Evet, dünya hiç yaşanılır bir yer olmadı. Dünya zindan, dünya hapishane. Ruhuyla, bedeniyle cennette uçan Hz. Âdem ve Hz. Havva’nın, bedene ve çeşitli ihtiyaçlara hapsedilip gönderildiği yerdir dünya.
Ruh ebediyete müştaktır. Beden onun kafesi… Kafeslenmiş ruhumuzun etrafında bir de dünyadan, dünyalıklardan duvarlar var. Her zulüm, her bir isyan yoruyor bizi. O güzel çocukluk dönemleri geride kaldı artık. Sokaklarda oynayan çocuklar çok az. Her yer kablolarla veya kablosuz ağlarla sarılmış. Peki ya çocuklarımızı nasıl bir gelecek bekliyor?
Ümitsizliğe gerek yok. Zira belki de ilk insanlardan beri herkes geçmişteki yaşantıya özlem duyuyor, dünyanın kötülüğünden yakınıyor. Ancak iyiler her zaman iyidir, kötüler de kötü. İyilik ve kötülük değişmiyor. Bizler çocuklarımıza iyi bir dünya bırakamamış olabiliriz ancak onlara miras olarak güzel ahlak ve insanlık bıraktıysak ne mutlu…

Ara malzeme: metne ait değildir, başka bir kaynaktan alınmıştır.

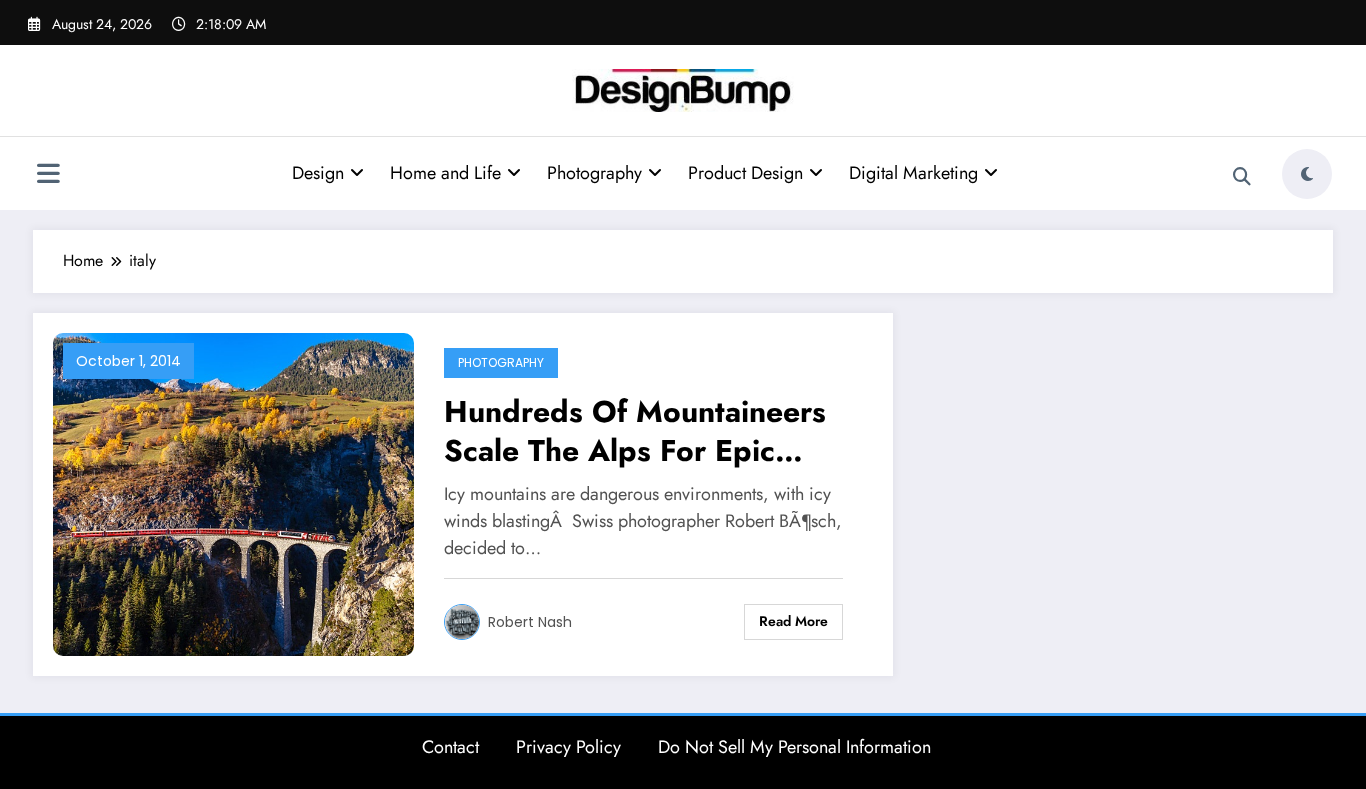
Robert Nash (530, 622)
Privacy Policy (568, 747)
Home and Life (445, 173)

“Gün gelir dertsizlik dert olur.” demişler. Güzel bir derdimiz olsa, zaten o dertle ömür geçer. Derdin güzeli de vardır. Dertlerin en güzeli, İslam davasıdır. Allah rızasını kazanmanın derdini kendi nefsimize ve çocuklarımıza aşılayalım. Mazlumların derdiyle dertlenmek, iyi bir insan olmaya, kendini yetiştirmeye çalışmak, dünya zindanını Yusuf Aleyhisselam misali ilim yuvasına çevirmek, dünyayı bizi cennete ulaştıracak bir binek olarak görmek ve öyle yaşamak dünyaya neden geldiğimizi bize hatırlatacak ve sıkıntılarımızı azaltacaktır Allah’ın izniyle.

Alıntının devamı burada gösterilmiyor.